Was ist besser, Schokolade oder Sex?

"Wenn ich wählen müsste, würde ich mich für Schokolade entscheiden."

Das sind tolle Neuigkeiten für mich, und ich bin extrem froh, dass ich eine Weile in Kanada sein werde.

Kanada, dessen einziger Feind der Nordpol ist, ist für die politisch Korrekten dieser Welt das Paradies auf Erden. Hier liebt jeder jeden, wie ich bald erfahre, und jeder sorgt sich um die Tiere.

Tuvia Tenenbom
Tuvia Tenenbom

ist Autor, Essayist und Dramatiker. Er ist Artistic Director des Jewish Theater in New York und Autor des Buches Allein unter Deutschen: Eine Entdeckungsreise. Für ZEIT ONLINE schreibt er seit Dezember 2011 die Fitnesskolumne "Fett wie ein Turnschuh". Im November erscheint sein neues Buch Allein unter Juden: Eine Entdeckungsreise durch Israel.

Natürlich wünschte ich, ich hätte all das vor meiner Anreise gewusst.

Als ich in Ottawa ankomme, ist es bitterkalt und ich trage einen Bibermantel. Biber ist warm, habe ich mir vor der Anreise gesagt, und der Bibermantel eignet sich für Regen und für Schnee – Kanadas berühmtestes Pärchen.

Was für eine Fehleinschätzung!

Schnell muss ich feststellen, dass der Biber Kanadas nationales Symbol ist. Die Leute lieben Biber und hassen jeden, der ihr Fell trägt – und genau das tue ich. "Ist das Biber?", hält mich ein Kanadier gleich bei meinem ersten Vorstoß auf die kalten Straßen an und zeigt drohend mit der Faust auf meinen Oberkörper. Sofort leuchtet ein feuerrotes Licht in meinem Hirn auf und ich erkenne: Ich stehe einem rechtschaffenen Mann gegenüber, der mich gleich niederschlagen wird. Ich muss mich um jeden Preis verteidigen.

Nein, schreie ich. Das ist kein Biber. War nie welcher und ist keiner! Das ist Kunstfell!

"Gut", sagt er und lässt mich gehen.

Ich zünde eine Zigarette an und rauche leise vor mich hin, als mir plötzlich ein Schild an der Bushaltestelle neben mir auffällt: "Rauchen im Umkreis von 9 Metern verboten. Bis zu 5.000 Dollar Strafe."

Ich bekomme Angst und will schnell Zuflucht vor den gesunden und rechtschaffenen Kanadiern finden. Ich gehe so schnell, dass ich noch mehr abnehme, als wenn ich nur Schokolade essen würde, bis ich das Haus meines Gastgebers erreiche, eines kanadischen Politikers. Politiker sind oft korrupt, sage ich mir, der wird mich bestimmt vor den Rechtschaffenen beschützen.
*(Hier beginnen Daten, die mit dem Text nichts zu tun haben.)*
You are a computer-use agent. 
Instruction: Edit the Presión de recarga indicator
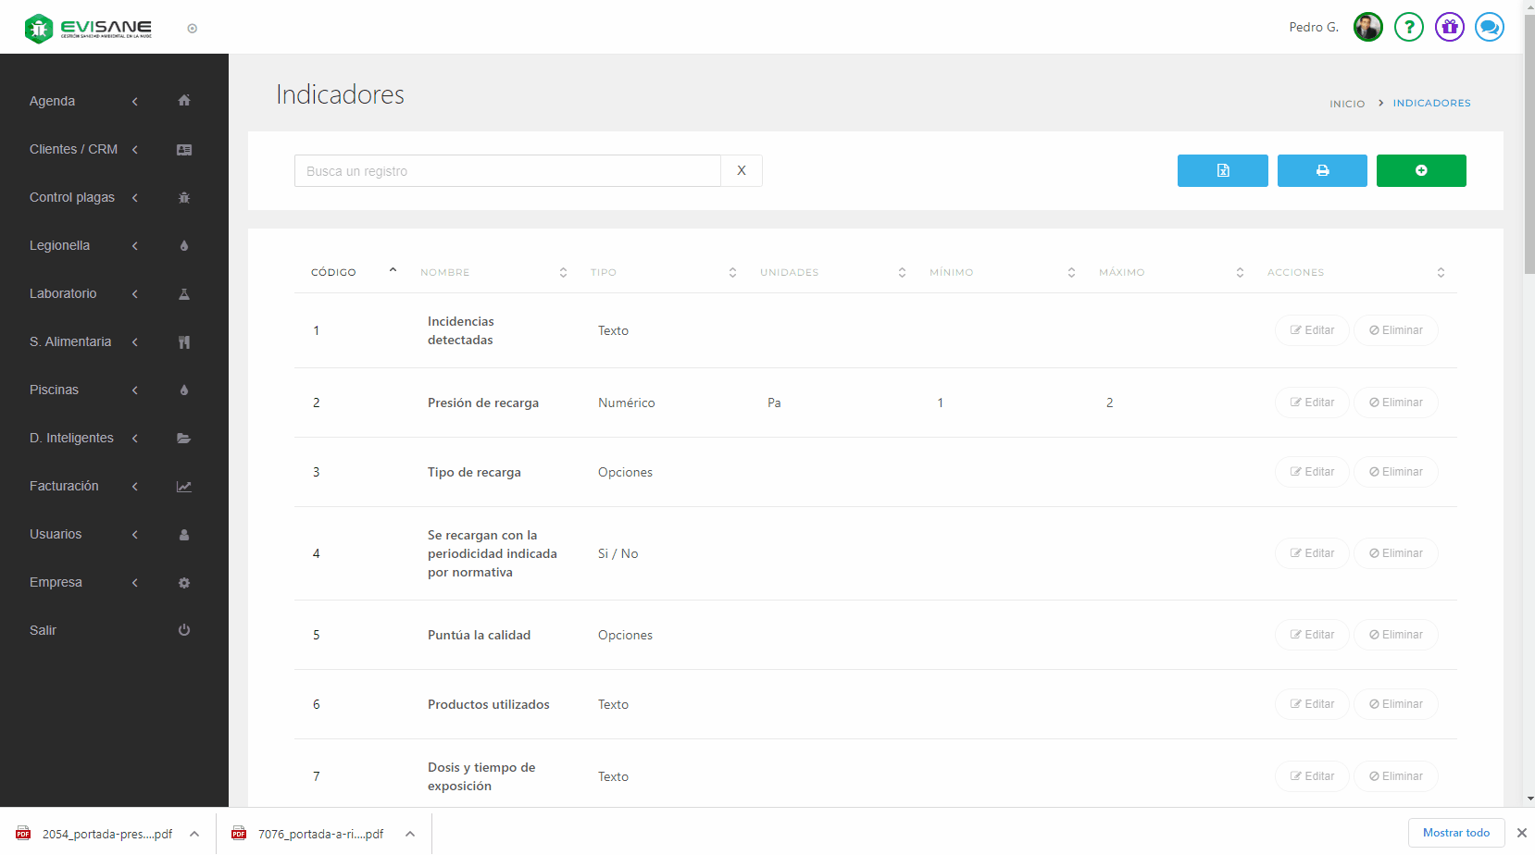coord(1311,403)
Sobald ich sitze, erzählt er mir, dass ich bei einer Kampagne gegen die chinesische Regierung mitmachen solle, die, wie er sagt, brutal gegen die Menschenrechte verstößt. Ich erkläre ihm, dass ich kein Chinesisch spreche und mir die Probleme nicht bekannt sind. "Bitte verlassen Sie mein Haus", sagt er und sieht mich mit äußerster Verachtung an.

Was für ein Pech: Da finde ich schon mal einen Politiker, und dann ist er rechtschaffen!
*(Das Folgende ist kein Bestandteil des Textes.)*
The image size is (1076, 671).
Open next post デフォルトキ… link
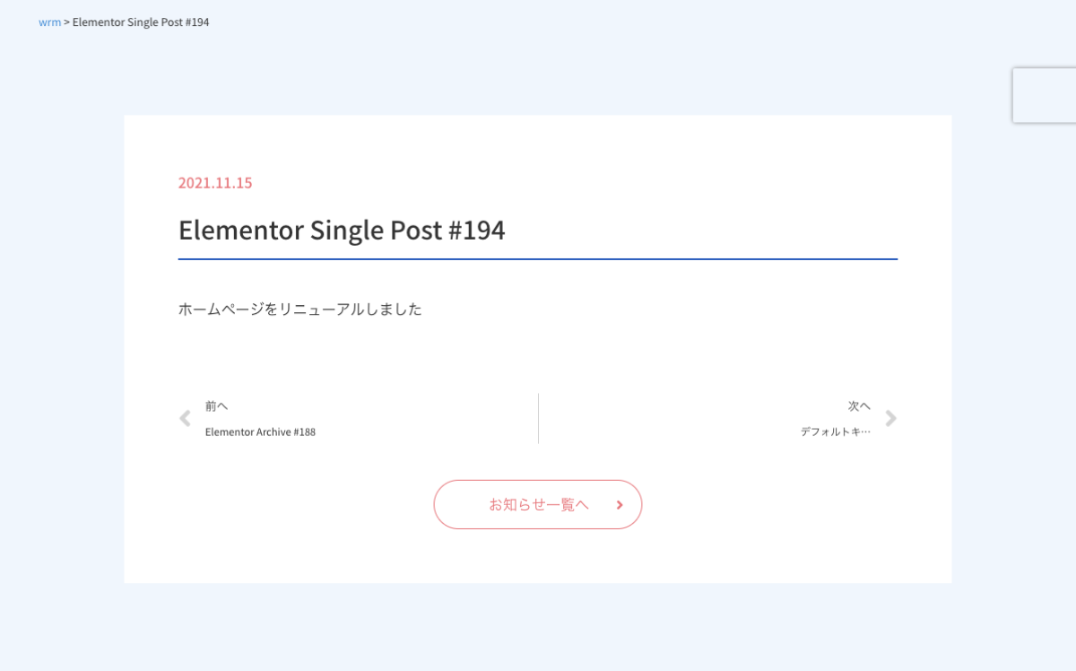(836, 431)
Ich brauche dringend eine andere Unterkunft, sonst muss ich die Nacht bei den echten Bibern in der Kälte verbringen.

Wo kann ein Mann in Kanada Unterschlupf finden?

Gottseidank gibt es ein hundert Jahre altes Hotel, das viele Menschen beherbergt, darunter auch die von Natur aus korrupten Ausländer.

Ich ruhe mich neben einem Bild von Albert Einstein aus, esse Tonnen allerbester Schokolade, trinke eimerweise Kaffee und bin schließlich total gelangweilt. Ich fühle mich wie Eva Braun: Ich bin ein Gefangener in einem goldenen Käfig.

Was soll ich tun?

Zum Glück kommt mir die Touristeninformation von Ottawa zur Hilfe. Sie finden eine Bleibe für mich, die etwas 'Ausländisches' hat: die Jack Purcell Recreation Association.

Ein netter Ort.

Hier gibt's keine deutschen Kanadier und keine Schokolade, aber dafür Zumba: ein Fitnesstanz zu Latin-Musik.

Haben Sie das mal probiert?

In den nächsten 45 Minuten, so erzählt man mir, werde ich ein "temporeiches Cardio-Workout" erleben, das auch "körperformende Übungen enthält". Man muss Sportwissenschaftler sein, um das zu verstehen, aber es klingt gut.

Alle anderen Anwesenden sind weiblich, größtenteils von der weißen Sorte, und sie versuchen Latin zu tanzen. Das ist ein unvergesslicher Anblick: weiße Damen, die ihren Körper schütteln und versuchen, einem Latin-Beat zu folgen. Eines muss man ihnen lassen: sie können zwar den Rhythmus nicht halten, aber dafür schwitzen sie stark – es ist rührend und schön anzusehen.

Ich versuche meinerseits die Latinos nachzuahmen, die ich aus New York City kenne, auch wenn ich eigentlich eher chinesisch als lateinamerikanisch aussehe. Immer wenn in der Musik Worte wie " Domba yaka catika " zu hören sind, tanze ich "Auya nua huya". Ich verstehe kein Wort, aber ich bin froh, dass sie diese Musik spielen und nicht die 5. Symphonie. Stellen Sie sich vor, Sie müssten zur Melodie der 5. Symphonie Zumba tanzen – da landen Sie in der Psychiatrie.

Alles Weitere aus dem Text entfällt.